Initially, the rights are associated with our common stock and evidenced by common stock certificates or, in the case of uncertificated shares of common stock, the book-entry records evidencing the common stock, and are transferable with and only with the underlying shares of common stock. Subject to certain exceptions, the rights become exercisable and trade separately from the common stock only upon the “distribution date,” which occurs upon the earlier of (i) ten days following a public announcement (such date, the “stock acquisition date”) that a an acquiring person has acquired, or obtained the right to acquire, beneficial ownership of 4.9% or more of our outstanding shares of common stock, or (ii) ten business days (or later date if determined by our board of directors prior to such time as any person or group becomes an acquiring person) following the commencement of a tender offer or exchange offer which, if consummated, would result in a person or group becoming an acquiring person.
In addition, if Broadwind’s board of directors determines in good faith that a person became an acquiring person inadvertently and such person divests as promptly as practicable a sufficient number of shares of common stock so that such person would no longer be an acquiring person, then such person will not be deemed to be an acquiring person.
Until the distribution date, the surrender for transfer of any shares of common stock outstanding will also constitute the transfer of the rights associated with those shares.
The rights are not exercisable until the distribution date and, unless earlier redeemed or exchanged by us as described below, will expire upon the close of business on February 22, 2022, unless earlier terminated in accordance with the terms of the Rights Plan.

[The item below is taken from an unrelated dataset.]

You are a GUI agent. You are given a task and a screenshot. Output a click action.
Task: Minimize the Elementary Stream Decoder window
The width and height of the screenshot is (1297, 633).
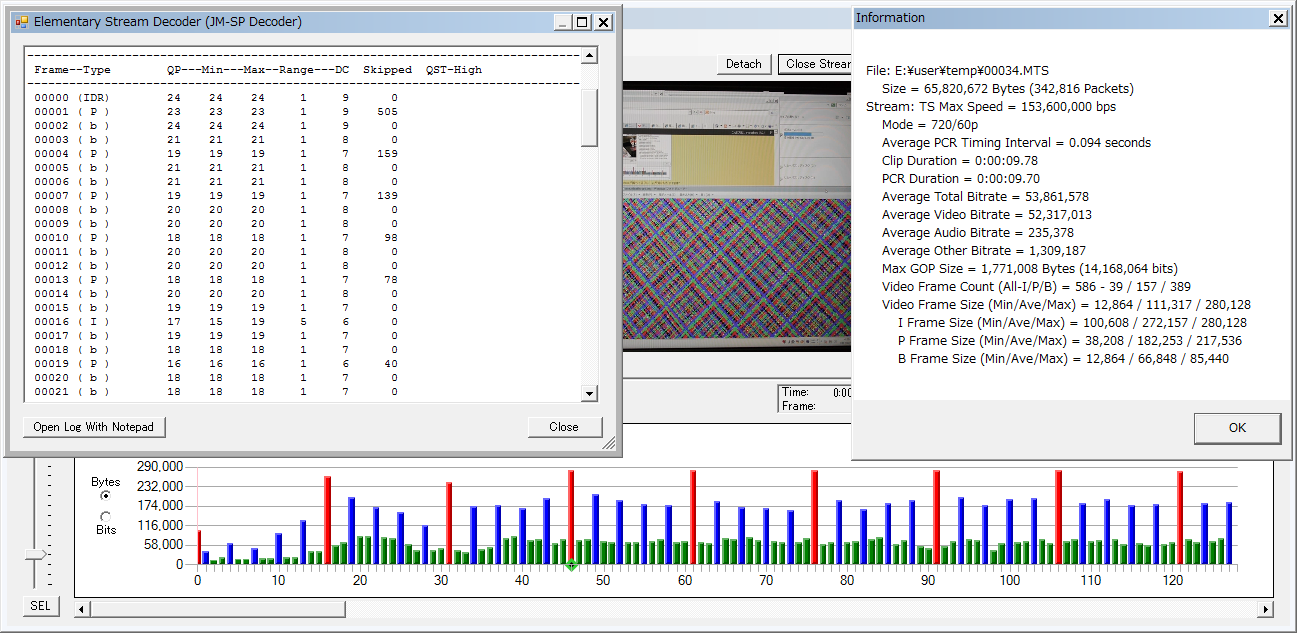[x=564, y=21]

In the event that a person or group becomes an acquiring person (a “flip-in event”), each holder of a right (other than any acquiring person and certain related parties, whose rights automatically become null and void) will have the right to receive, upon exercise, common stock having a value equal to two times the exercise price of the right. If an insufficient number of shares of common stock is available for issuance, then our board of directors would be required to substitute cash, property or other securities of Broadwind for the common stock. The rights may not be exercised following a flip-in event while Broadwind has the ability to cause the rights to be redeemed, as described later in this summary.
In general, Broadwind may redeem the rights in whole, but not in part, at a price of $0.001 per right (subject to adjustment and payable in cash, common stock or other consideration deemed appropriate by our board of directors) at any time until ten days following the stock acquisition date. Immediately upon the action of the board of directors authorizing any redemption, the rights will terminate and the only right of the holders of rights will be to receive the redemption price.
At any time after there is an acquiring person and prior to the acquisition by the acquiring person of 50% or more of the outstanding shares of our common stock, we may exchange the rights (other than rights owned by the acquiring person which will have become void), in whole or in part, at an exchange ratio of one share of common stock, or one one-thousandth of a share of preferred stock (or of a share of a class or series of our preferred stock having equivalent rights, preferences and privileges), per right (subject to adjustment).
Until a right is exercised, its holder will have no rights as a stockholder of Broadwind, including the right to vote or to receive dividends. While the distribution of the rights will not result in the recognition of taxable income by us or our stockholders, stockholders may, depending upon the circumstances, recognize taxable income after a triggering event.
Broadwind and the rights agent may from time to time amend or supplement the Section 382 Rights Agreement without the consent of the holders of the rights. After the stock acquisition date, however, no amendment can materially adversely affect the interests of the holders of the rights (other than the acquiring person or any affiliate or associate thereof).